Waste has become endemic across his regime. He spent £1.1 million of public funds hosting the so-called European Social Forum, a gathering of his mates on the left. Another £3.8 million a year goes on his official municipal organ, The Londoner. And £1.1 million went on legal fees in his fight against the Government over its proposal to involve the private sector in the management of the Tube. It was a laudable cause but one that should have been fought politically and not by lining the pockets of wealthy lawyers..
Money has also been spent on a wide variety of initiatives such as the London Turkish Film Festival, the Mayor's Sustainable Development Commission, the £2.6 million "Waste and Action Resources Programme", the London Climate Change Development Agency, membership of the Association of Nuclear Free Authorities, the Mela South Asian festival and Black History Month.
The exodus of middle- and working-class families from metropolitan stress is mounting every year. And even major companies are starting to balk at the costs of operating in Livingstone's failing kingdom; Clarkson's the shipbroker has decided to invest in Greece and Australia rather than here. This has profoundly disturbing implications for our economy, which largely depends on the wealth created by the service sector. Anything that makes London less attractive for international commerce will ultimately damage the entire nation.
Mr Livingstone plans to double the size of the congestion charging zone in inner London. Already this year, he has pushed up the congestion charge by 60 per cent, from £5 to £8, despite all the evidence that this measure is damaging the capital's economy. According to a survey by the London Chamber of Commerce, 79 per cent of businesses in the congestion charge zone say that their takings have fallen and that "an alarming 32 per cent of retailers are considering relocating their businesses as a result of the charge".

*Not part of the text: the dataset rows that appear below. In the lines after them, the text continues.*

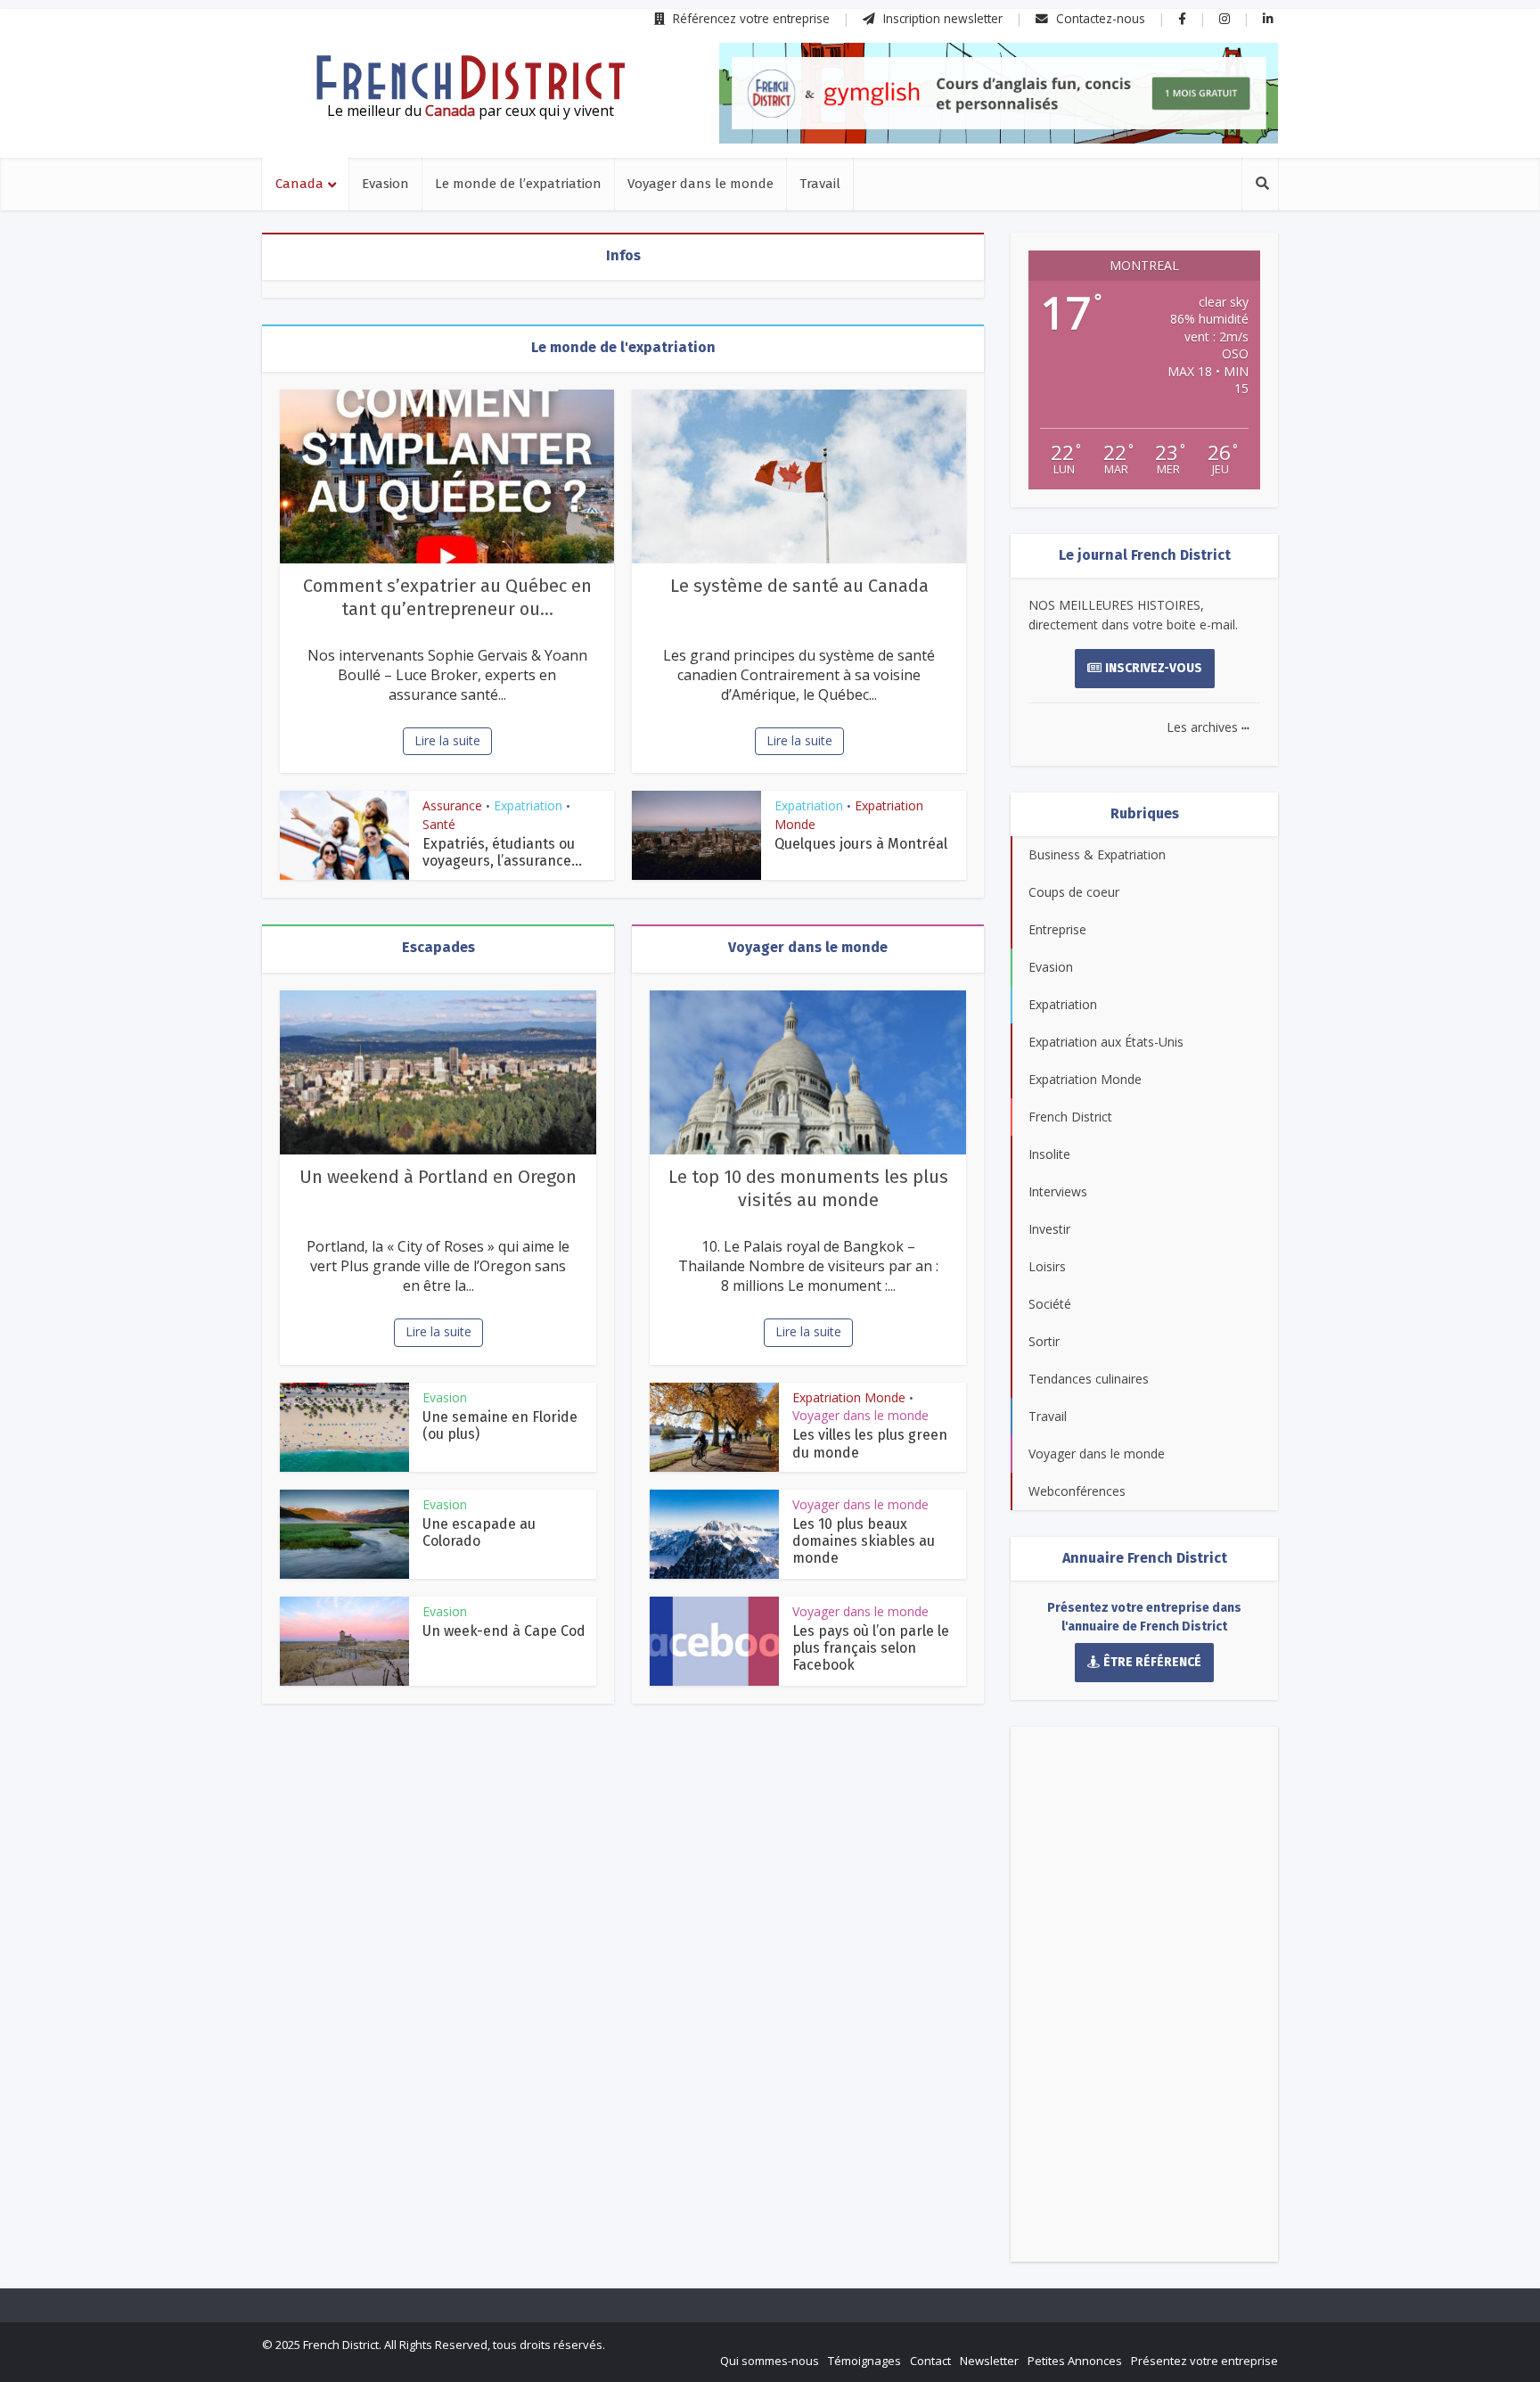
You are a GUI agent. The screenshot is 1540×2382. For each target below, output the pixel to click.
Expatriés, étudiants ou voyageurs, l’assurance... (502, 852)
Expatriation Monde (848, 1397)
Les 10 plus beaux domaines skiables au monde (863, 1540)
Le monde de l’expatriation (518, 184)
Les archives (1208, 727)
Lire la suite (447, 740)
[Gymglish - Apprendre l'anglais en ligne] (998, 93)
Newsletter (989, 2361)
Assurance (452, 805)
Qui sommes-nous (769, 2361)
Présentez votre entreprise (1204, 2361)
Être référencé (1152, 1662)
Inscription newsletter (941, 18)
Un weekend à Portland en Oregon (438, 1176)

Congestion charging was meant to boost public transport in the capital, but services remain as dismal as ever. Indeed, Mr Livingstone has had the nerve to put up bus and Tube fares by up to 20 per cent this year, claiming that the extra money will be used to pay for future improvements.
Given his frightening record of spend, spend, spend, Mr Livingstone's pledges of benefits to come are utterly unconvincing. In just four years, he has forced up the budget of the Greater London Authority by £627 million, from £2,345 million in 2001/2 to £2,972 million in 2005/6. In the past year alone, the costs of running his personal office have risen by almost 50 per cent, from £9.5 million in 2004/5 to £13.9 million.